GOAL OF THE EXERCISE – Please copy exactly the lines that run from the start of the entries to the line containing "Task: Click the green Wi-Fi network icon", inclusive.
:: EXCERPTED RECORDS ::
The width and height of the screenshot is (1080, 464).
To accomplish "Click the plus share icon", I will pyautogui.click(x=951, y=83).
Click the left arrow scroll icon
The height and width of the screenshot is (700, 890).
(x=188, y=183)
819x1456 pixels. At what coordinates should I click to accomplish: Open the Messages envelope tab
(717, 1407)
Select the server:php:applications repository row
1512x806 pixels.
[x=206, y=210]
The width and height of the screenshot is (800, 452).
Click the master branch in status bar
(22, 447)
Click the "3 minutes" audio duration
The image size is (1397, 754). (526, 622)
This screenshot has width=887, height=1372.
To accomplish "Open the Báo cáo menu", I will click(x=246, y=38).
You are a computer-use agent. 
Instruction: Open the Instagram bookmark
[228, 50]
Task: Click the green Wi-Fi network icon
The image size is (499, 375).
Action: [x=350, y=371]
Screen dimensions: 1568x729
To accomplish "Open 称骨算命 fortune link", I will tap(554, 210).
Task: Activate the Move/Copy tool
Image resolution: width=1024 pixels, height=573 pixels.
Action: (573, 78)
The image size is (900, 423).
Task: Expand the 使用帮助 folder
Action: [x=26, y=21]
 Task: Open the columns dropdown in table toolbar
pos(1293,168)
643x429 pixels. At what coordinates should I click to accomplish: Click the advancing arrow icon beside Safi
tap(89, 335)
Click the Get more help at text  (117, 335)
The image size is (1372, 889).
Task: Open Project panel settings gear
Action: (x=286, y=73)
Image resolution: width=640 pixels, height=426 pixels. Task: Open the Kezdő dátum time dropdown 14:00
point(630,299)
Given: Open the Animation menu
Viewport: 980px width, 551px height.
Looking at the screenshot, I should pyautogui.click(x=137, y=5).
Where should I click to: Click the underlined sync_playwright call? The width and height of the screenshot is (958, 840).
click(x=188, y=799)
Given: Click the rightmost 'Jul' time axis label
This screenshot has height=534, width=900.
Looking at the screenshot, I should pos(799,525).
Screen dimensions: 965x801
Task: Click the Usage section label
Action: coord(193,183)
:::
OUTPUT OF THE EXERCISE –
The width and height of the screenshot is (1080, 464).
To accomplish "Click the plus share icon", I will pyautogui.click(x=951, y=83).
Click the left arrow scroll icon
The height and width of the screenshot is (700, 890).
(x=188, y=183)
819x1456 pixels. At what coordinates should I click to accomplish: Open the Messages envelope tab
(717, 1407)
Select the server:php:applications repository row
1512x806 pixels.
[x=206, y=210]
The width and height of the screenshot is (800, 452).
Click the master branch in status bar
(22, 447)
Click the "3 minutes" audio duration
The image size is (1397, 754). (526, 622)
This screenshot has width=887, height=1372.
To accomplish "Open the Báo cáo menu", I will click(x=246, y=38).
You are a computer-use agent. 
Instruction: Open the Instagram bookmark
[228, 50]
Task: Click the green Wi-Fi network icon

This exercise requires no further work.